Secondo le autorità i criteri contenuti nel Trattato di non proliferazione nucleare (TNP), al quale l’Iran ha aderito nel 1970, permettono all’Agenzia Internazionale per l'Energia Atomica (AIEA) di fornire il combustibile nucleare ai paesi membri; in alternativa, Teheran ha già dichiarato la propria disponibilità  ad altre soluzioni, quali l’acquisto all’estero dell’uranio arricchito al 20% o lo scambio graduale del combustibile con le parti interessate ma all'interno del territorio nazionale.

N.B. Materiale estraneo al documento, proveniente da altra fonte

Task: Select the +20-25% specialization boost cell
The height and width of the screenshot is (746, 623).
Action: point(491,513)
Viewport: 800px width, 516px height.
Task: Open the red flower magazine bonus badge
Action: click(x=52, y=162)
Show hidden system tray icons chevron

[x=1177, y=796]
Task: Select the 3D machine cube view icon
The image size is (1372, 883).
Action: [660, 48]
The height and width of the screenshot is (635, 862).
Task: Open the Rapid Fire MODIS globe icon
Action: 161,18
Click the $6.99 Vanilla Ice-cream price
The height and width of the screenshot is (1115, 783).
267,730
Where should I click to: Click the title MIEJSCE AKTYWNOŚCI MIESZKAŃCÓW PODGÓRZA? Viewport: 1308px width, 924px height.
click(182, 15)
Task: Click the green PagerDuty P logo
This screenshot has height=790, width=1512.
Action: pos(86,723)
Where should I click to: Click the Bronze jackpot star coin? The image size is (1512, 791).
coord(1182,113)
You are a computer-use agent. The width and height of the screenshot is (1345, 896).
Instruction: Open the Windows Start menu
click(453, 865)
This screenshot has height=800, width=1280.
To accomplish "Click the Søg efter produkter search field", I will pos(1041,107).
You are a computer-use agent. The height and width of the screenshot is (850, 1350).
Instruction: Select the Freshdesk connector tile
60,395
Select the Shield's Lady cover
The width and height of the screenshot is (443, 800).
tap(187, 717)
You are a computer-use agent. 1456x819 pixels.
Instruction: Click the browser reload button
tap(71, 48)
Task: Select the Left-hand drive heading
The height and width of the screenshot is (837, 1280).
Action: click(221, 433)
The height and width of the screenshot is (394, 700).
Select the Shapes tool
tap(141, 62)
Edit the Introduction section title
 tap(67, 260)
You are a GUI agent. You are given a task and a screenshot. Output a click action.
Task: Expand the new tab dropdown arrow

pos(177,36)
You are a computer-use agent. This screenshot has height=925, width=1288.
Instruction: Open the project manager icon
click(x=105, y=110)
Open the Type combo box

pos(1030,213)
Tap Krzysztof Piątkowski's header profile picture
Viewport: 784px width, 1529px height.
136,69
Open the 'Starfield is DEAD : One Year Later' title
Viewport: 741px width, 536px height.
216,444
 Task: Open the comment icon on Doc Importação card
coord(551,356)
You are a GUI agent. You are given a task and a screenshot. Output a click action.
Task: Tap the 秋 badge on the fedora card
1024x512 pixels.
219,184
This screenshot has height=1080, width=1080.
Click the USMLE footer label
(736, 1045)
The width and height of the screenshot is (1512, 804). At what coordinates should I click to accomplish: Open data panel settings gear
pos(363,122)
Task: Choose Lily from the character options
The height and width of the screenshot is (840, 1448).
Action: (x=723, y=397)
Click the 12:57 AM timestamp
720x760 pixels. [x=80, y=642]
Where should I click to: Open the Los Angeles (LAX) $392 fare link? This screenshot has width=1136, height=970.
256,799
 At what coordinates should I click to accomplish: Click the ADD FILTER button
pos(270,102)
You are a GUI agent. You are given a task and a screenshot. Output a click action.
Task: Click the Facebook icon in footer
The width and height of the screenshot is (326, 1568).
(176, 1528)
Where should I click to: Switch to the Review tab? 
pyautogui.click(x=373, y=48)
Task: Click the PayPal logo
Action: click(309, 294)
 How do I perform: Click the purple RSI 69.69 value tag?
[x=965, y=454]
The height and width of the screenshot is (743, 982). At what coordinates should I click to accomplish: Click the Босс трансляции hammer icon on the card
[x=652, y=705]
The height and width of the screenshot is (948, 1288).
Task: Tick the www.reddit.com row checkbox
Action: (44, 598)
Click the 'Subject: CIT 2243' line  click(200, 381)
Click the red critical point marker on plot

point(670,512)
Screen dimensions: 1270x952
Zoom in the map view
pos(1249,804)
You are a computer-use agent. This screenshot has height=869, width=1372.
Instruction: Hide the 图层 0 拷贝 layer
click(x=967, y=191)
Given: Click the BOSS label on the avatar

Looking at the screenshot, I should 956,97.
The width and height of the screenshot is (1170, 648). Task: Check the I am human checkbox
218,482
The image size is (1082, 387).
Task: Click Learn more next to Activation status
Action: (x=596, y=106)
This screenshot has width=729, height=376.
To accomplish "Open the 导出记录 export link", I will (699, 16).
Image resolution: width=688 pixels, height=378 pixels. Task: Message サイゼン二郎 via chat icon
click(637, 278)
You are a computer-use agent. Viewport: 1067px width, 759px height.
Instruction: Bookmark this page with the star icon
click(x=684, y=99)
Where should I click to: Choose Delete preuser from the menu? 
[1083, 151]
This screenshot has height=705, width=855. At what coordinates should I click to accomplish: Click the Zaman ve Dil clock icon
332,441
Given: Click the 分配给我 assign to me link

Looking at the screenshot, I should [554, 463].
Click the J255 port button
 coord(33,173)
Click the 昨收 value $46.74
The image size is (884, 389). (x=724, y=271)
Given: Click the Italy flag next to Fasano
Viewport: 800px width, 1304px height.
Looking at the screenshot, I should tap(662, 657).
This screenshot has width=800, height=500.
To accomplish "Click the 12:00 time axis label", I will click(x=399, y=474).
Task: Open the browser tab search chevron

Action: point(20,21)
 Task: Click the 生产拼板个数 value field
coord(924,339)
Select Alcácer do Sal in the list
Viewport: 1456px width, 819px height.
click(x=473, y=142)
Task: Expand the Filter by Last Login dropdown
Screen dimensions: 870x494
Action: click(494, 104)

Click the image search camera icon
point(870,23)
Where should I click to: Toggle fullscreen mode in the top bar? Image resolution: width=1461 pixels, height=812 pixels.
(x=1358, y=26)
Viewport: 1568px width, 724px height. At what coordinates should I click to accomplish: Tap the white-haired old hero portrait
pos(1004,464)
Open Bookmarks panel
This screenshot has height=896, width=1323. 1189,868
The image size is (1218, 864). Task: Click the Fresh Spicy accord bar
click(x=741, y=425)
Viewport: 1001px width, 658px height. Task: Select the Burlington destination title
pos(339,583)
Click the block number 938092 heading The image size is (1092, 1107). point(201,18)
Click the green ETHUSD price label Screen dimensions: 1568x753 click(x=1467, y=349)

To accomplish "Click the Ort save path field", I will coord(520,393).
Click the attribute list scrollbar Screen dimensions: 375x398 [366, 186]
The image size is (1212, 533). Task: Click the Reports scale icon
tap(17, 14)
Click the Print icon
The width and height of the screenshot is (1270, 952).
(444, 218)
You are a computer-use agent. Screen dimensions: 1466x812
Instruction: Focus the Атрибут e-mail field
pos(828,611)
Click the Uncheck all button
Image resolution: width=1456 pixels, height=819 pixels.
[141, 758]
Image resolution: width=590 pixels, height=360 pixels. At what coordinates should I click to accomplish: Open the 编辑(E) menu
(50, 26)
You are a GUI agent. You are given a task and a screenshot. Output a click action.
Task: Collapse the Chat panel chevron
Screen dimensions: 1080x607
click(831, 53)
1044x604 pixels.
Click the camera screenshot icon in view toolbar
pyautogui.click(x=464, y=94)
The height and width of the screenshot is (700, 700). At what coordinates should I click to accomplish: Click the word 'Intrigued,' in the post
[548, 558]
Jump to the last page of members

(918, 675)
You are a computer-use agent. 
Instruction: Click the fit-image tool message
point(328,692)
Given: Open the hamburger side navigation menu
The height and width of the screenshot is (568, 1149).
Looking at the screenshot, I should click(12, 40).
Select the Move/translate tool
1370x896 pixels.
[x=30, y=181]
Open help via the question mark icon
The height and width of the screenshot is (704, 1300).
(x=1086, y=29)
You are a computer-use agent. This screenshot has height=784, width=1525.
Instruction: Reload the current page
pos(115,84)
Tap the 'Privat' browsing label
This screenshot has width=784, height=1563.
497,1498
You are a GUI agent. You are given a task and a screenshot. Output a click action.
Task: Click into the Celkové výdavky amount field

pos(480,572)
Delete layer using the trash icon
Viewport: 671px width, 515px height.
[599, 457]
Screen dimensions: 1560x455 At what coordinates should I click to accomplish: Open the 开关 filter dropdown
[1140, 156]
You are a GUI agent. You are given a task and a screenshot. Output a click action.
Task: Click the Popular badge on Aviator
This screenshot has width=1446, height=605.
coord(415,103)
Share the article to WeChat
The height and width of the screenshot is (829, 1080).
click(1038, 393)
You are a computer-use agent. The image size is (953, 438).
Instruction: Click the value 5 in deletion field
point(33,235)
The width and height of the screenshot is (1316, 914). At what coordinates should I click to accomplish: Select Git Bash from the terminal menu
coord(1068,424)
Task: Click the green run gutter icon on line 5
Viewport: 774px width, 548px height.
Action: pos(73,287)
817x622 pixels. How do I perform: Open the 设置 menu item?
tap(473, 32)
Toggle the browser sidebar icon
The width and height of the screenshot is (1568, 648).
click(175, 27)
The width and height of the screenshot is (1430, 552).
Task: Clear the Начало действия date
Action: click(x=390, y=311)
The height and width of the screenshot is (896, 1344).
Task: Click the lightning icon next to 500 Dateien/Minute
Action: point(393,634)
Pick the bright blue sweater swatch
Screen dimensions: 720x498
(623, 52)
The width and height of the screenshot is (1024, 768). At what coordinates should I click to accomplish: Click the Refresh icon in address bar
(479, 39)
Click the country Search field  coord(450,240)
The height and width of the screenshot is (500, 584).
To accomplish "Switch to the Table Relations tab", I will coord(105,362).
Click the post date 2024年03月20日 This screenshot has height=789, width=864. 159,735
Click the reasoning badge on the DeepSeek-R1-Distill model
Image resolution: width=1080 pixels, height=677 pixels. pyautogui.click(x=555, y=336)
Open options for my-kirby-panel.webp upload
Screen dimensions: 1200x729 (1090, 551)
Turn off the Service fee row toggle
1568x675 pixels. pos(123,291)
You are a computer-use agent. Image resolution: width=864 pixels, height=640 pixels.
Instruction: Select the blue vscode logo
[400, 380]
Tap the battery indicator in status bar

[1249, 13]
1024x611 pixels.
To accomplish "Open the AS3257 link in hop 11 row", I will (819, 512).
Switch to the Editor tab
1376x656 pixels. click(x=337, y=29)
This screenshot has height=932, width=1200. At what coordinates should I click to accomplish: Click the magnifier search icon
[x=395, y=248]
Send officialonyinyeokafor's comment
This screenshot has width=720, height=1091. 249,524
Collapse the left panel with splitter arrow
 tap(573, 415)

In Israele all’accresciuta capacità iraniana di sviluppare un ordigno nucleare  ha destato preoccupazione, soprattutto in relazione alle attività pianificate dall’industria missilistica iraniana e alle notizie diffuse dalla stampa tedesca. Cercando di rimanere in tema di “buone notizie”, nei giorni scorsi il ministro delle telecomunicazioni, Reza Taqi Pour, ha infatti parlato di “sorprese spaziali”. Ad un anno dal lancio dell’Omid (Speranza), il 3 febbraio l’agenzia spaziale iraniana presenterà ufficialmente due nuovi satelliti: il Mesbah II (Lanterna II), che dovrebbe raggiunge un’orbita bassa per essere usato in  attività legate alle telecomunicazioni, e il Ya Mahdi (O Mahdi), realizzato con l’obbiettivo di riprodurre dallo spazio immagini dell’Iran, in pratica un satellite fotografico che se adeguatamente equipaggiato potrebbe essere utilizzato come satellite spia.

Secondo quanto pubblicato dal quotidiano israeliano Haaretz, il settimanale tedesco Der Spiegel sarebbe poi in possesso di un dossier dal quale risulterebbe che in Iran è attiva un’agenzia, direttamente collegata al ministero della Difesa, che starebbe sviluppando un programma di ricerca nucleare, parallelo a quello ufficialmente dichiarato, ma con scopi esclusivamente militari. Il documento, attualmente in mano all’intelligence israeliano, tedesco ed americano, dimostrerebbe con sufficiente certezza che l’obbiettivo del programma è munire la Repubblica Islamica di missili a testata nucleare, target che potrebbe essere raggiunto nell’arco di tre o quattro anni, più esattamente tra il 2012 e il 2014.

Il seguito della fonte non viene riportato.